这种方法的好处是,白名单区域内的用户无需使用 MDM 管理的设备或 VPN 客户端(如果您之前使用的是严格的基于 IP 的白名单),即可从任何设备访问您的 Foundry 环境。这种方法为用户提供了更无缝的登录体验。但是,您的组织可能不愿意允许来自更广泛网络的流量进入您的 Foundry 环境。
确保用户能够通过身份验证¶
一旦用户能够在网络层面访问 Foundry,他们需要导航到移动应用启动器并通过 Foundry 的身份验证。这要求您的用户拥有用户账户,并完成您组织的 SSO(单点登录,Single Sign-On)身份验证流程。下面我们介绍这两个步骤的一些注意事项。
确保用户拥有账户¶
访问 Foundry 始终需要用户账户。移动设备用户的账户相关注意事项可能与桌面用户不同。根据我们的经验,某些针对移动设备使用的用例可能涉及异常复杂的设备环境:
- 某些用例要求承包商能够从 Foundry 访问数据或向 Foundry 提交数据。如果您的用例面向的是非组织员工的广泛用户群体,您应确保这些用户拥有账户,并且能够通过身份验证访问 Foundry。

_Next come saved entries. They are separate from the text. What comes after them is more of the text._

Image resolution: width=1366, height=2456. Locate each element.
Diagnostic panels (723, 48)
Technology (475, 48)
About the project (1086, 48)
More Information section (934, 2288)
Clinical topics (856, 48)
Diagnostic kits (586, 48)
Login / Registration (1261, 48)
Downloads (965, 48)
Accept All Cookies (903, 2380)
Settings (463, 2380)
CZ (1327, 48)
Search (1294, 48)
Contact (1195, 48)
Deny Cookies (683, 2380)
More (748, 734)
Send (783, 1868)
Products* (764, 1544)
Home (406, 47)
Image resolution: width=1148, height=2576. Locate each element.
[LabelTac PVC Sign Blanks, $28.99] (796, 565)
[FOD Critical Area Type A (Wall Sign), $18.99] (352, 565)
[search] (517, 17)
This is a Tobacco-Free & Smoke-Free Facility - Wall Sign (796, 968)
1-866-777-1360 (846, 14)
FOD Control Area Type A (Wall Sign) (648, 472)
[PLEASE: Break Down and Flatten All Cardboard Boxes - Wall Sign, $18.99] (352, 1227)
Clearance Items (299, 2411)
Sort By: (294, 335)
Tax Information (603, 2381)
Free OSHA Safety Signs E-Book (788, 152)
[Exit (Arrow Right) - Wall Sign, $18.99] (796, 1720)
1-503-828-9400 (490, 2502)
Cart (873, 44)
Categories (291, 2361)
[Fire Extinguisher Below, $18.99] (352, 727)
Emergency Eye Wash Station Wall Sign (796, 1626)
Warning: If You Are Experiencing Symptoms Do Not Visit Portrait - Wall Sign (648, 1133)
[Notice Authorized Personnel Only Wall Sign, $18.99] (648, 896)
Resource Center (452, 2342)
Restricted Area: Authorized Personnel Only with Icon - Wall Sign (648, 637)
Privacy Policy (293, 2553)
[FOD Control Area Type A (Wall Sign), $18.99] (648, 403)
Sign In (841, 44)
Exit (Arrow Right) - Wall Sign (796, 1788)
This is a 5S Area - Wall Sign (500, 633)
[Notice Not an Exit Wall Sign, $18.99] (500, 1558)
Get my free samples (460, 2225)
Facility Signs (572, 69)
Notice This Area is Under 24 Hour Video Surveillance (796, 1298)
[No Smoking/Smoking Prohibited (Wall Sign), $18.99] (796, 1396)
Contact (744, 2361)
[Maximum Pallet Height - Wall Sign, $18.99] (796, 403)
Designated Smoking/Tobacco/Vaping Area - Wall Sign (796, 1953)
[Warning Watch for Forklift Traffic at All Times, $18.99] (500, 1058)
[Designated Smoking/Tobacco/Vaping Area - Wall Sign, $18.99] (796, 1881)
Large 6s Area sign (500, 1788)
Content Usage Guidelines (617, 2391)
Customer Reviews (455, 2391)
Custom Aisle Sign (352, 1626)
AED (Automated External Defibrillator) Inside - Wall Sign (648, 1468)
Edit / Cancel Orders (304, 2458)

- 某些移动用例针对共享设备的使用场景。例如,工厂车间可能使用平板设备访问 Foundry 中的数据。这些设备不属于单个用户,而是在工作环境中由多人共享。在这种情况下,您应确认哪些用户将登录每台设备。如有必要,可以在您的身份提供商中或使用 Foundry 的内部域为每个工作站配置专用用户账户。如果您需要启用此类身份验证模式,请联系您的 Palantir 代表以了解更多信息。
验证最终用户身份验证流程¶
由于身份验证过程是端到端用户体验的关键部分,您应验证最终用户在移动设备上的身份验证体验。用户每次需要身份验证时,都需要完成您组织的 SSO 流程,并且还需要经过 MFA(多因素身份验证,Multi-Factor Authentication)过程。
此外,您组织的身份提供商决定了用户需要多久重新通过 Foundry 的身份验证。如果登录超时时间非常短,可能会给最终用户体验带来额外的不便,因为用户可能需要在一天内频繁进行身份验证。如果这对您的用户造成问题,请联系您的 IT 部门,讨论在身份提供商中延长会话时长的问题。